Respekt haben die beiden eher vor Hunden. „Einer hat gelernt, das Tor aufzumachen, und spurtete mir entgegen“, erinnert sich die Mutter zweier Söhne. Ihr Mann hat einmal den damals achtjährigen Sohn dabei, der unbedingt das nächtliche Abenteuer miterleben wollte. Das kam in Form eines Schäferhundes auf das Vater- Sohn-Duo zu. Schnell hat Hubert Obert den Sohnemann hinter sich in Deckung gebracht und überlegt, wie er das Kind in Sicherheit bringen kann: „Da hat der Hund zum Glück wieder abgedreht!“ Auf die Idee gekommen, Zeitungen auszutragen, ist die gelernte Industriekauffrau nach dem Tod ihrer pflegebedürftigen Eltern. Der Zusteller des Nachbargebiets wurde als „Springer“ eingesetzt, seine Frau ängstigte sich alleine. Für Christa Obert war es der ideale Job und der passende Zeitpunkt: „Auch der jüngste Sohn war inzwischen im Kindergarten.“ Schon kurze Zeit später suchte die Gemeinde händeringend einen Mesner. Das Zustellen, gerade erst begonnen, wollte sie nicht aufgeben. Allerdings fühlte sich die langjährige Schriftführerin des Schutterwälder Kirchenchors und Mutter eines Ministranten auch ihrer Kirche verbunden. Da hat sich ihr Mann erboten, ihr beim Zustellen zu helfen. „Und das, obwohl er eigentlich kein Frühaufsteher ist“, rechnet sie ihm seine Unterstützung hoch an.

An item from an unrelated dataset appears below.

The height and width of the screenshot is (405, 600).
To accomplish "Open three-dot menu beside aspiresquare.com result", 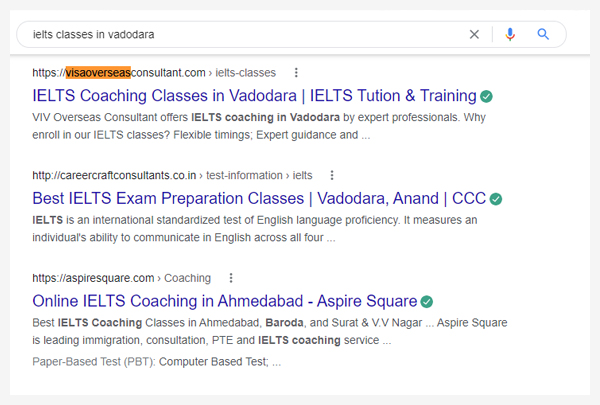I will click(231, 278).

„Beim Zeitungaustragen freue ich mich schon die ganze Zeit darauf, nachher selbst die Zeitung zu lesen.„
Hubert Obert,
Zusteller
Schließlich ist auch Hubert Obert im Gesangverein aktiv, wo er seit Jahrzehnten dem Vorstandsteam angehört. Freizeitaktivitäten lassen sich bequem mit dem Zustellerdienst vereinbaren, sind sich beide einig. Als im Ort noch „Schutterwald bei Nacht“ gefeiert wurde, sind sie gerne auf die Fasent gegangen. „Wenn wir nach Hause kamen, haben wir gleich noch zugestellt“, lachen die beiden.
Manchmal werden sie gefragt, ob sie wirklich immer noch Zeitungen zustellen. „Ich habe zwei neue Knie“, fühlt sich der 74-Jährige fit. Und seine Frau (70) sagt: „Wenn man mit Ärzten ins Gespräch kommt, raten sie immer zu, die Aufgabe so lange es geht weiterzumachen.“ Ihr Mann, mit dem sie im kommenden Jahr goldene Hochzeit feiert, nickt: „Ich sage immer: Das ist eine bezahlte Fitnessstunde an der frischen Luft.“ Zumal jetzt, wo das Studio in Schutterwald geschlossen hat und die Radtouren ohne Ziel nur halb so viel Spaß machen.